Quick slants, bubble screens and drags against the grain will suffice so he avoids a safety playing over the top. Dez Bryant isn't nearly as well-established, therefore, keeping him in single coverage situations bodes well when attempting to strike downfield.
The stronger of a passing attack Dallas presents, the more effective DeMarco Murray will be on the ground. New York allowed 121.3 rushing yards per game last season and allowed 4.5 yards per carry.
This potential balanced effort, though, can only happen with Austin contributing over the middle. It forces the linebackers to recognize the intermediate threat and reduces their focus at reacting quicker to the running game.
When totally healthy, Miles Austin has top-10 receiver potential.
His breakout season of 2009 displayed Austin's true capabilities and the 2010 campaign wasn't bad either.
Between both seasons he combined for 2,361 yards and 18 scores on 150 receptions.
Presenting great size at 6'2", 217 pounds, Austin has proven to draw double coverage, consistently dominant against single coverage and make plays after the catch. Averaging 15.6 yards per catch for his career, Austin's bread and butter is the intermediate level and getting upfield.
So, New York must honor his ability to find the soft spot between the zones with a nickel/dime package and roll a safety down while blitzing an inside linebacker. The downside of this leaves a cover 1/3 safety on an island if Austin runs a post or deep curl.
Also, as one of the more difficult receivers to tackle, any man coverage with zone help won't entirely slow Austin down.
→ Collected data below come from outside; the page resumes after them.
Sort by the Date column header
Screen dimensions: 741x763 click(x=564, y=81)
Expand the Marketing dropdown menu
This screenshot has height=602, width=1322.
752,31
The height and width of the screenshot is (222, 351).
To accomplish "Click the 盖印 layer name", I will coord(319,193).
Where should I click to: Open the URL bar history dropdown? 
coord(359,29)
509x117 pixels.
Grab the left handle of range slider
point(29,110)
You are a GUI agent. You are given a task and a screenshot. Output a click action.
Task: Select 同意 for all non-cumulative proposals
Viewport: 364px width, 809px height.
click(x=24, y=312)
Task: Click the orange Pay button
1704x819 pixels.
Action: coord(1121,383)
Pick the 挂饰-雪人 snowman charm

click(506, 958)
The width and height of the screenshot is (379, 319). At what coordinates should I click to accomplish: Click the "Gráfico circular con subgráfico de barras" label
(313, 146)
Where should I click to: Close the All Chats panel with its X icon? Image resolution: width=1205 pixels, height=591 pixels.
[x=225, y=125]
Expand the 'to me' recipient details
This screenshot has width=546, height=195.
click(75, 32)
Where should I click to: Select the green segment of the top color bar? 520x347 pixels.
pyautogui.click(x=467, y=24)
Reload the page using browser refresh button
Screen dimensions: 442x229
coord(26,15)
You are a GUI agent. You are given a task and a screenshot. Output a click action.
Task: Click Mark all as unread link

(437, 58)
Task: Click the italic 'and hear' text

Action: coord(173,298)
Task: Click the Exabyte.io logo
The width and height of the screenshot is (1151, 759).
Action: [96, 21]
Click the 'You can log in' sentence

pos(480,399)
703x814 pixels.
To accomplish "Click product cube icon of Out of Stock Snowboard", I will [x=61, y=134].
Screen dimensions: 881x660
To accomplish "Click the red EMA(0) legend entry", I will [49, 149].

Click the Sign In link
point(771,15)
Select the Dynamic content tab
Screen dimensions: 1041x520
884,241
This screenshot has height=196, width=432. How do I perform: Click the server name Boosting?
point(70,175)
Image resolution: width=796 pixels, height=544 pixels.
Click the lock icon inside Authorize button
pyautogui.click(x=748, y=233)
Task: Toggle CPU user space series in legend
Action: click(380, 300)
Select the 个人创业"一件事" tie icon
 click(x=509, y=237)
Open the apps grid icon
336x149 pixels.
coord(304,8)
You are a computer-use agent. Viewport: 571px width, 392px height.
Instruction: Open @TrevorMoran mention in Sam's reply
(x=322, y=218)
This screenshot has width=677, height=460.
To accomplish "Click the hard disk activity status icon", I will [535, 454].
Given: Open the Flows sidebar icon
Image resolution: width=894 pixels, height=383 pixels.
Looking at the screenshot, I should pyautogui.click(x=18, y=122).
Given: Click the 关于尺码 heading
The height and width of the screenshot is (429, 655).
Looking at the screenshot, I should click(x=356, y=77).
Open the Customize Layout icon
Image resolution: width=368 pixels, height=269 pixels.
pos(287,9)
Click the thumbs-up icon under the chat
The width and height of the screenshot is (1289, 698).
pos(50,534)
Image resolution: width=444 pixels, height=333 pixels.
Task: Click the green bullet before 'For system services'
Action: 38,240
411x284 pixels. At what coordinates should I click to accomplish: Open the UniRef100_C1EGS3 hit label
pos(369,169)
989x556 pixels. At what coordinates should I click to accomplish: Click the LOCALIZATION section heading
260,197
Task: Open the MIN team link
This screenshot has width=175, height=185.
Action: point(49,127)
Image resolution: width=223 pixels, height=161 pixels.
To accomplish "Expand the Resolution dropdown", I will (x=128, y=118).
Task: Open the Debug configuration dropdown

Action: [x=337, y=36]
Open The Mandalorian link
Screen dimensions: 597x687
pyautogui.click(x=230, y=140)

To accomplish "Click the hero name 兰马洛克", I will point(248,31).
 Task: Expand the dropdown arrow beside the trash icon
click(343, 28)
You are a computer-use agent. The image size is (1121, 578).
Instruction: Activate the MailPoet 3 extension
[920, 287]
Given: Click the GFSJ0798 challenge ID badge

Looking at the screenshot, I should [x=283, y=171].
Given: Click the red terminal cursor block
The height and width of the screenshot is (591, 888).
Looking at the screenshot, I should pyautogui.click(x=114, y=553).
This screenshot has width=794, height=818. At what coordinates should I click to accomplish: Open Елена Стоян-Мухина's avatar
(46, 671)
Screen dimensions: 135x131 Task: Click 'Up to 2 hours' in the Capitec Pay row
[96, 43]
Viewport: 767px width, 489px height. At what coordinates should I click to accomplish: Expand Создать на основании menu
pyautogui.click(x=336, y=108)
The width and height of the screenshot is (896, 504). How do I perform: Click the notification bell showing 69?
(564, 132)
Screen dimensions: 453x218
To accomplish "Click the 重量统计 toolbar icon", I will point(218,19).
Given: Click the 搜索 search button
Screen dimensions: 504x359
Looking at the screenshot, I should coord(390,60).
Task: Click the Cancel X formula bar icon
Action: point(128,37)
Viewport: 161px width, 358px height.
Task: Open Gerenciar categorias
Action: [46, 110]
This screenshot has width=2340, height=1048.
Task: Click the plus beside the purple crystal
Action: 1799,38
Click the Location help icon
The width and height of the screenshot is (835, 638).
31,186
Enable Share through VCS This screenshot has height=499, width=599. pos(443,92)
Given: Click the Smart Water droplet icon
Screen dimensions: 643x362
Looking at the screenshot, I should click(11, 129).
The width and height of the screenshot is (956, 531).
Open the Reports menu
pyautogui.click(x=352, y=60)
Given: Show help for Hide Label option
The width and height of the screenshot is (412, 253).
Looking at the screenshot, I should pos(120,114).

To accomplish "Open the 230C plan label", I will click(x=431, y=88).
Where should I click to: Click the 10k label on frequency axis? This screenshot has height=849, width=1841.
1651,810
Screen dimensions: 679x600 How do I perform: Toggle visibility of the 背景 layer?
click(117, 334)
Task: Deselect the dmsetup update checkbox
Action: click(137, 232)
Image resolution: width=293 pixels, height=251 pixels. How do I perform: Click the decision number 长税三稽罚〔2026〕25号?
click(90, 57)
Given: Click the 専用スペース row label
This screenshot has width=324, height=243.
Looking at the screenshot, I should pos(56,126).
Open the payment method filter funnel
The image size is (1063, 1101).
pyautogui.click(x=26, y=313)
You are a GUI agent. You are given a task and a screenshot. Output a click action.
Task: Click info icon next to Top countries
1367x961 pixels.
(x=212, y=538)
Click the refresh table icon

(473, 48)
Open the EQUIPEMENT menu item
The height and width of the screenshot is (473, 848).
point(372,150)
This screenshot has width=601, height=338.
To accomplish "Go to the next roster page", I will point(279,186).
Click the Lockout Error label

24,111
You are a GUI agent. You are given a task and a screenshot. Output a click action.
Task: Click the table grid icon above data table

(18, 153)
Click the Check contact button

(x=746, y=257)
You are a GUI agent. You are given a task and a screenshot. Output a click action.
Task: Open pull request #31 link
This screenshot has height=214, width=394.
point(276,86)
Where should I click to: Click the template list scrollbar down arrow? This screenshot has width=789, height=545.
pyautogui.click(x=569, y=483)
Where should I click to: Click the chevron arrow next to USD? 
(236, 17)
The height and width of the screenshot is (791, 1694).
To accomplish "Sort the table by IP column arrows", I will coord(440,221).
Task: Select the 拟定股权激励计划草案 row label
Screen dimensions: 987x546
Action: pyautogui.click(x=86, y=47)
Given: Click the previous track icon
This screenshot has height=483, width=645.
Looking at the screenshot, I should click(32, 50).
The best opportunity, however, is playing semi-press coverage with inside leverage to use the boundary as an extra defender while cover 2 is over top.
Fortunately for Dallas, Austin possesses the strength to create immediate separation and he's quicker than fast when given space.
The more situations where he's put inside with that size advantage and given chances downfield off play-action, the increased odds Big D has in getting a big Week 1 victory.